Valentin of Terni was born in Terni in 226 A.D. and died in Rome on 14 February 269, his name meaning the strong.
According to tradition, Valentin was a poor, honourable priest who is said to have healed a blind girl.
He gave a flower from his garden to those seeking help and comfort. Despite a ban by Emperor Claudius II, he married lovers according to Christian rites and helped in partnership crises, which is why he was beheaded.
The custom of celebrating Valentine’s Day as Lovers’ Day goes back to the feast day for the Roman goddess Juno, because the mating season of birds begins in mid-February.
Juno, the protector of marriage and family, was sacrificed flowers on this day. The women were also given flowers on this day.
Saint Valentine reliquary in Santa Maria in Cosmedin (Rome)
Saint Valentine with Christ in Santa Prassede (Rome)

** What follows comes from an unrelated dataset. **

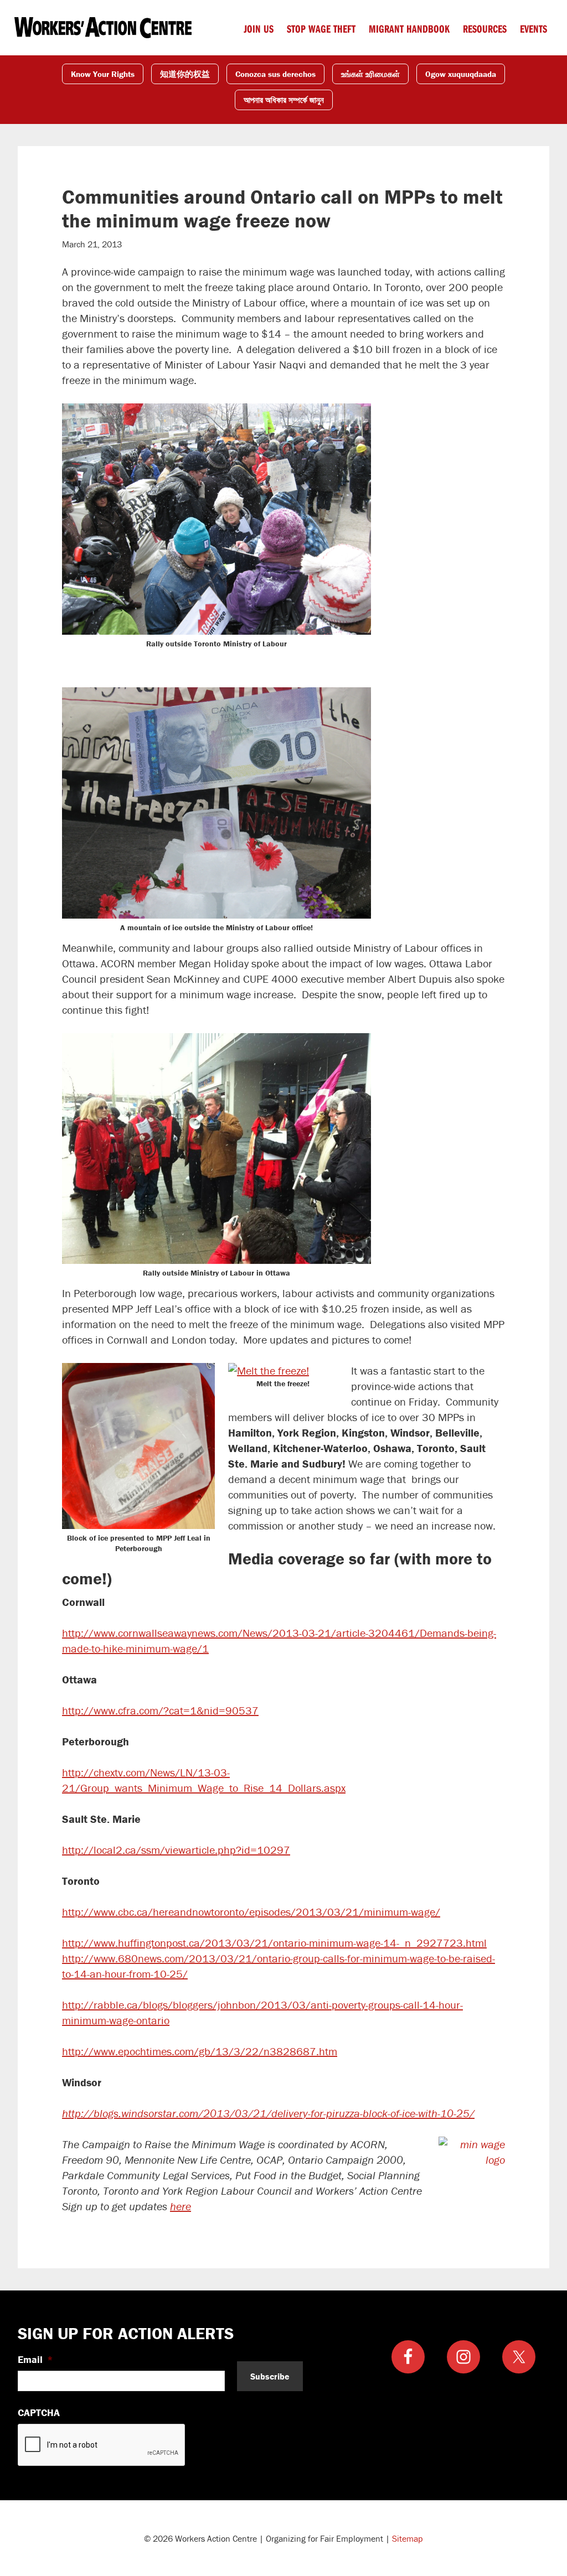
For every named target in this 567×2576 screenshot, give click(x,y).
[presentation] (102, 2445)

On February 14th and 15th the Roman Lupercalia, the feast of the wolf, had already taken place before. On this day, the rituals for sexual maturity were held for the first menstruation of girls and marriages were entered into after they had reached maturity.
In the Middle Ages, the custom of celebrating Valentine as patron saint of lovers first appeared in France, Belgium and England. Valentin soon became one of the most popular saints.
February 14th was also the day of the great feasts of sailors, guilds, guilds and brotherhoods. In the Hanseatic cities the guilds met on Valentine’s Day for a friendly meal.
He is considered the patron saint of lovers, fiancées and beekeepers.